Description: Our nation's founding document, the Declaration of Independence, confidently declares, “These truths we hold to be self-evident…” And yet America is mired in a truth crisis. Technologies have made the swift proliferation of untruths commonplace; political sensibilities have become so partisan as to tolerate public personalities who brazenly lie. Many Americans, Jews among them, are understandably concerned for the future of truth as we once knew it. This session addresses this crucial problem from a Jewish point of view, assembling a variety of Jewish perspectives on truth-- biblical, Talmudic, liturgical, scientific, philosophical, satirical, pluralistic, and poetic. The results are provocative and surprising but also a moral tonic for these truth-decayed times. 

Session #4: Plenary

Timing: 1:50-3pm

Title: Shanda: A Memior of Shame and Secrecy

Speaker: Letty Cottin Pogrebin

Description: In a new memoir, one of America’s leading Jewish feminists examines shame — or shanda, in Yiddish — as a Jewish inheritance, “not because other people or groups don’t feel it,” she writes, “but because it’s coded into the DNA of my family and ABC’s of my faith.”  In excavating her own family history, Pogrebin recounts a tabulation of well-kept family secrets, high-stakes melodramas, and surreptitious relations, in which runaway brides, false marriages, lost children, and other moral crises abound. But there is more here than mishigas, according to a book review. Pogrebin “seeks to understand the role of shame and secrecy in a family of devout Jewish immigrants whose social status — in America and even among one another — required the calculated concealment of uncomfortable truths.” In conversation with Barbara Selvin, SBU Professor Emeritus of Journalism

Session #5: Plenary

Timing: 3:05pm - 3:55pm

Title: Israel’s Judicial Crisis: The arguments pro and con? Can a compromise be reached? Can Israel survive as a democracy?

Speaker: David Markovsky

Description: Will the dispute over changes to the Israeli Supreme Court destroy the democratic underpinnings of Israel? Why has the court reform created such a massive domestic reaction? Is there a case for some changes to how the court operates? Is a compromise possible? Is President Biden’s strong condemnation of the reform justified? What role, if any, should the diaspora Jewish community play in the dispute?
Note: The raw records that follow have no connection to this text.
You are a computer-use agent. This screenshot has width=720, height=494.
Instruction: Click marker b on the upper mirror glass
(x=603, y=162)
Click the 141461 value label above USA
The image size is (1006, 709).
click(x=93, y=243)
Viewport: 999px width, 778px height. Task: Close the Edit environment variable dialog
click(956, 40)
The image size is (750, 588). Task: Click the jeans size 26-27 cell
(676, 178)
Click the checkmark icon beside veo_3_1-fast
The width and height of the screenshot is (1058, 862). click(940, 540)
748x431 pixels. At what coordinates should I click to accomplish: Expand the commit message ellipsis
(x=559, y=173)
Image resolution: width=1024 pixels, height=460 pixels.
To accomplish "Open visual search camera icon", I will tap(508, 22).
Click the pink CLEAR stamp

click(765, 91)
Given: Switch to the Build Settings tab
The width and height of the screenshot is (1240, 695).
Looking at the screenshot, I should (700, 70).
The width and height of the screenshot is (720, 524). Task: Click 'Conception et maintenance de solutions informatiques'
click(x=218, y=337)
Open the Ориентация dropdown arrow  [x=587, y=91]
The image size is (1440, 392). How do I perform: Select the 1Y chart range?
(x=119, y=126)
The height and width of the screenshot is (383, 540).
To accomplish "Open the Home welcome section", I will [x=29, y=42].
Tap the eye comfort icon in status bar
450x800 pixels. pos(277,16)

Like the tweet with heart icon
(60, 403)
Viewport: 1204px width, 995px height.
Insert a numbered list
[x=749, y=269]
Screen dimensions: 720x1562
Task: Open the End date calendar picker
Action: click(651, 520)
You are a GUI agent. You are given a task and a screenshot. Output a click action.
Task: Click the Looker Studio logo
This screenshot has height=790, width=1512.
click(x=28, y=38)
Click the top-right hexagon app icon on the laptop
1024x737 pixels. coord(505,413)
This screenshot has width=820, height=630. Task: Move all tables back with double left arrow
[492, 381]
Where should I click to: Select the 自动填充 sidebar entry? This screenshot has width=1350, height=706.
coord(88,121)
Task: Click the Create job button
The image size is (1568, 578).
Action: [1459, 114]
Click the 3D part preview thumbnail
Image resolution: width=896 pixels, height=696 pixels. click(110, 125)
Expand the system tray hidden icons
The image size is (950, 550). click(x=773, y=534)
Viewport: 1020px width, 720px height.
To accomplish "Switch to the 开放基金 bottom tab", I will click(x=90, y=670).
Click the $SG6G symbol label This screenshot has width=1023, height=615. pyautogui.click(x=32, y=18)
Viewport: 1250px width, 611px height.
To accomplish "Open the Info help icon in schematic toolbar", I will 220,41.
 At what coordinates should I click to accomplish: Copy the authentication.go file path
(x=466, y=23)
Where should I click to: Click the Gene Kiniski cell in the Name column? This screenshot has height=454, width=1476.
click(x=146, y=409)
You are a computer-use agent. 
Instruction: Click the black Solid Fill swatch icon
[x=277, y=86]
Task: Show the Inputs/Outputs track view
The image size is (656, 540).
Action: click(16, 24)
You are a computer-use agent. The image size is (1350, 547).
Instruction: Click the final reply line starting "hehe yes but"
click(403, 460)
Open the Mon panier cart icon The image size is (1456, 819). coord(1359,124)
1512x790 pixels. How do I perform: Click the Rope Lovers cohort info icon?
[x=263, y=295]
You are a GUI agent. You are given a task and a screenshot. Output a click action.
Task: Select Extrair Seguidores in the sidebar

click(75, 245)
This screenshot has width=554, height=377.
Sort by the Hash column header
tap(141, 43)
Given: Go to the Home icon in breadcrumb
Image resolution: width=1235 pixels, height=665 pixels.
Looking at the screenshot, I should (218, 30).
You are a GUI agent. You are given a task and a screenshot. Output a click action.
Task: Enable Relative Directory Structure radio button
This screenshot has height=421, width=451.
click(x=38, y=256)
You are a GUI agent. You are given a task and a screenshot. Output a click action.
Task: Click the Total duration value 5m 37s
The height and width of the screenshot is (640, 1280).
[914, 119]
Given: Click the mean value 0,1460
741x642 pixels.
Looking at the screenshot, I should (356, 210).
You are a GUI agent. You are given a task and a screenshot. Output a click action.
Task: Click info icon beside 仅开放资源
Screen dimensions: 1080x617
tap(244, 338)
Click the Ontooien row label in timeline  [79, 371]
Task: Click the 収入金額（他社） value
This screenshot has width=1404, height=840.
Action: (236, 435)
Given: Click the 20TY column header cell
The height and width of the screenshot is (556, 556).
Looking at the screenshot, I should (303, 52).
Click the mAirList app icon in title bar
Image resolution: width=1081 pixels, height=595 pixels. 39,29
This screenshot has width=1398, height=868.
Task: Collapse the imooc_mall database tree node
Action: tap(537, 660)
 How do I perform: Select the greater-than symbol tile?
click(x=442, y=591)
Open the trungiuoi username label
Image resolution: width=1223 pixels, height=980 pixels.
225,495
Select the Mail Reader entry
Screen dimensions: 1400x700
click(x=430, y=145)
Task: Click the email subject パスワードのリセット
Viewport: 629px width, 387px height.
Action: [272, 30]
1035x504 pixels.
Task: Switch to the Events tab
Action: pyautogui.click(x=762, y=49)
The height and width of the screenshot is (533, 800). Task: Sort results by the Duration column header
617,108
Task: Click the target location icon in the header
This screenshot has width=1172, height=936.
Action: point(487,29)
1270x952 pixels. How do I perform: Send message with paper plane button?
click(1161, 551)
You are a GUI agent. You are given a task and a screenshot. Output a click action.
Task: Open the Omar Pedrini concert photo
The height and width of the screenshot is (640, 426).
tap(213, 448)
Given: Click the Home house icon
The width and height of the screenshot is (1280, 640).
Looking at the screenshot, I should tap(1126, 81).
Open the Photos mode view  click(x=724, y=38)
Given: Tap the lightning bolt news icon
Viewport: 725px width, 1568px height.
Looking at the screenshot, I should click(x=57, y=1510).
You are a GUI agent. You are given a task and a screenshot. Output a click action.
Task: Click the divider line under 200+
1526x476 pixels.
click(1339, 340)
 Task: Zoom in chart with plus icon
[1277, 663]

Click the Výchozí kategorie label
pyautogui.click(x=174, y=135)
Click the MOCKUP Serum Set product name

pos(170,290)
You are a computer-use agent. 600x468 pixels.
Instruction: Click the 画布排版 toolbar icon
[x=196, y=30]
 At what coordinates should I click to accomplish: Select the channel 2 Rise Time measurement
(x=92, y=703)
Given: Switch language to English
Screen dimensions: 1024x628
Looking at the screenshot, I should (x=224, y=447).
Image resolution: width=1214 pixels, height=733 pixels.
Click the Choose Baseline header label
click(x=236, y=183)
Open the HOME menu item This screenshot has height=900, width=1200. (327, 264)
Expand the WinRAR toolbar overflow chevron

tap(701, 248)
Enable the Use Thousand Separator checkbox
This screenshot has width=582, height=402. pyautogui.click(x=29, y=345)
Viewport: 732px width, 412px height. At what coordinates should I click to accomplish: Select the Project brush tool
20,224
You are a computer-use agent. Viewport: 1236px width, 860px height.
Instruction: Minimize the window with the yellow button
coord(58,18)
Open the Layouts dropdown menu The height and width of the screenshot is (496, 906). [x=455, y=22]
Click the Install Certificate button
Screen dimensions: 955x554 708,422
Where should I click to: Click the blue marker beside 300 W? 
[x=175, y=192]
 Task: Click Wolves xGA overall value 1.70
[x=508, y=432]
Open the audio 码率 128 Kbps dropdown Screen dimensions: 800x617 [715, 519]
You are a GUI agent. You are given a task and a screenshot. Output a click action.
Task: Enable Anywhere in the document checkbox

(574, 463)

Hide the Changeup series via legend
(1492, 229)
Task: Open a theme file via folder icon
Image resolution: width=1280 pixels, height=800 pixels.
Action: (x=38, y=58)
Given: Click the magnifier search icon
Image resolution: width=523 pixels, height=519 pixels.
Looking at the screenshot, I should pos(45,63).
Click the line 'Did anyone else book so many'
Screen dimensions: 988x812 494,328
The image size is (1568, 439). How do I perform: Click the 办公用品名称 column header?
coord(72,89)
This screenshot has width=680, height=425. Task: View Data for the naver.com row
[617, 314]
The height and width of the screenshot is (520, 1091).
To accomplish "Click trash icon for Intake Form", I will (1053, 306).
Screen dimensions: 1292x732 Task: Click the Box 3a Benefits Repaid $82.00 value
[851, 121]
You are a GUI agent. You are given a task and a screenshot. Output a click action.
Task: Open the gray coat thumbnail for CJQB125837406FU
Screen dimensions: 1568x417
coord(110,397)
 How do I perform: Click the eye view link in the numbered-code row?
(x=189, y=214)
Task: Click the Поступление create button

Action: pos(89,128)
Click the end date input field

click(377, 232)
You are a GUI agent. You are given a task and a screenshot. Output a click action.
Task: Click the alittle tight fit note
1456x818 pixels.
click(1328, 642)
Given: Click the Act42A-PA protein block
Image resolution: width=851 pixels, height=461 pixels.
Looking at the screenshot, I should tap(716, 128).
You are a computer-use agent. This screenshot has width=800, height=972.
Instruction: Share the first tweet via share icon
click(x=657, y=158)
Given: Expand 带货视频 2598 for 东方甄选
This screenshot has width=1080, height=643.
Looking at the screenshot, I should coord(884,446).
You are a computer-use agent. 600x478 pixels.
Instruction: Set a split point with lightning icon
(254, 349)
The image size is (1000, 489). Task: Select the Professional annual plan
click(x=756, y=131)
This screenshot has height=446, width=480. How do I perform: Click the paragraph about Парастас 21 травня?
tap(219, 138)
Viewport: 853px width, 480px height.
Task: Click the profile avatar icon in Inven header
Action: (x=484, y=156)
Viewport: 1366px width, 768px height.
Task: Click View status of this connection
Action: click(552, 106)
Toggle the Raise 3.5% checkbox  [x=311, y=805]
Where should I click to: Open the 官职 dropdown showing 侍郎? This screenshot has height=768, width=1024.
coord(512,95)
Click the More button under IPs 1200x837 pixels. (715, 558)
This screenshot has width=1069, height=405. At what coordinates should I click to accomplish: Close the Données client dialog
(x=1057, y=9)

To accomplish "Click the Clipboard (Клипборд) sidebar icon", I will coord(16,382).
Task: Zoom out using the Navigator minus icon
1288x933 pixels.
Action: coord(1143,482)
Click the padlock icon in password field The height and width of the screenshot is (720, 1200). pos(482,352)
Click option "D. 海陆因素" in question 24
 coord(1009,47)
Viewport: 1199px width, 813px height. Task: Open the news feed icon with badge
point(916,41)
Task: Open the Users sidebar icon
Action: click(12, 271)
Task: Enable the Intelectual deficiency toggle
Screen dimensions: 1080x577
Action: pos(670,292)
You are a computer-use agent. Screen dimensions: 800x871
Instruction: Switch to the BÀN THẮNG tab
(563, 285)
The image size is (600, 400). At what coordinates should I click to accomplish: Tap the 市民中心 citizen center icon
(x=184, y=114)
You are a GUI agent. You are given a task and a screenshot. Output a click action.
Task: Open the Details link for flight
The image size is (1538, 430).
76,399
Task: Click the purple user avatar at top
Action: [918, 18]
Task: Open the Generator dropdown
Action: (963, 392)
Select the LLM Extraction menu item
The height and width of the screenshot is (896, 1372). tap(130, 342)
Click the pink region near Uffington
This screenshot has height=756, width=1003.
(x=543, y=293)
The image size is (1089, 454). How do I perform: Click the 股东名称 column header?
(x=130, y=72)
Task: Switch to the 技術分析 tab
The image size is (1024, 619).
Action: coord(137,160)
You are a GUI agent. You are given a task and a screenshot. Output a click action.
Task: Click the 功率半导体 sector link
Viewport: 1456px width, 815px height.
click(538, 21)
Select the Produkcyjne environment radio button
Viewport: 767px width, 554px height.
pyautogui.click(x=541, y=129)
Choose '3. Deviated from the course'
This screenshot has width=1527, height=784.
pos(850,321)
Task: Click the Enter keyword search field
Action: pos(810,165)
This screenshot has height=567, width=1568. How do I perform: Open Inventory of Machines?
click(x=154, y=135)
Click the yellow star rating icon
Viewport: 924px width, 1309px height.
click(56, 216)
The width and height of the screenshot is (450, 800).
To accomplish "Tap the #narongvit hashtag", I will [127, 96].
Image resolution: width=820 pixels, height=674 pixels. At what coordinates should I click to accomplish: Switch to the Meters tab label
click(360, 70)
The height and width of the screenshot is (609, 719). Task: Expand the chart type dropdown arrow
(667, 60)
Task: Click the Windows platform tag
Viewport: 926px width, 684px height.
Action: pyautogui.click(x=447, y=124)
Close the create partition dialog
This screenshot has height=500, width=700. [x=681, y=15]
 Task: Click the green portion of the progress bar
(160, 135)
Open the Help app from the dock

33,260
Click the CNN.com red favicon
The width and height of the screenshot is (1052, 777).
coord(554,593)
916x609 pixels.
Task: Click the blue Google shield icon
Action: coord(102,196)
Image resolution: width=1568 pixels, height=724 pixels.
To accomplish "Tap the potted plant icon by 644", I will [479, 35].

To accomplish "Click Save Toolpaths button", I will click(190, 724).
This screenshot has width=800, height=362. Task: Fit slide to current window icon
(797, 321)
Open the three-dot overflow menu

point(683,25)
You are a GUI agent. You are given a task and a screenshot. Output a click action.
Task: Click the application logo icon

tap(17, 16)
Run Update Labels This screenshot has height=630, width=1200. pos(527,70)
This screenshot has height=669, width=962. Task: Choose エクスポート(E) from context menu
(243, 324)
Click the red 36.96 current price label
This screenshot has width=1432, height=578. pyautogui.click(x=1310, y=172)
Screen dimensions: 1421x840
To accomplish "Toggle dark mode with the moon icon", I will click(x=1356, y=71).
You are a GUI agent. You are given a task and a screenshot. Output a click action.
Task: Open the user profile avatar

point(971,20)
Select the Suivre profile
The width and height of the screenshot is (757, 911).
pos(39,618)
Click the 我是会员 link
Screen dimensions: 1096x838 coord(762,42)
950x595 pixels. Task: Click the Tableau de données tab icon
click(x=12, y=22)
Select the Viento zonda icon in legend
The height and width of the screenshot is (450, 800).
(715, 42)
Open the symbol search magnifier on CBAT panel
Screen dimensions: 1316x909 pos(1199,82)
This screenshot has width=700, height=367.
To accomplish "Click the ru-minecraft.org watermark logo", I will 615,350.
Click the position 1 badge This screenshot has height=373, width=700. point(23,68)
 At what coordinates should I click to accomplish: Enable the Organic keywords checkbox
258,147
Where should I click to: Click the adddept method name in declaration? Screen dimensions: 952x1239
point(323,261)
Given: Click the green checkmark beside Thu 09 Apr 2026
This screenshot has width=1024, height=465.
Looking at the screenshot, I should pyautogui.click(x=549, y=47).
What happened over the Passover break and what is the likely long-term outcome? A leading expert provides perspective and analysis.

Session #6: Plenary

Timing: 4:00pm - 4:50pm

Title: New York Ramble: Jews and Bluegrass Music

Speaker: Taylor and Alison Ackley

Description: Bluegrass music has long been associated with the rural American South. But the 1960s folk revival spawned a new generation of bluegrass lovers, including many from Jewish communities. Three Jewish musicians emerged as highly influential figures, Ralph Rinzler, David Grisman and noted klezmer clarinetist Andy Statman. In this lecture/performance acclaimed folk musician and composer Taylor Ackley and his wife Alison will demonstrate how Jewish involvement created a new hybrid Jewish American musical tradition.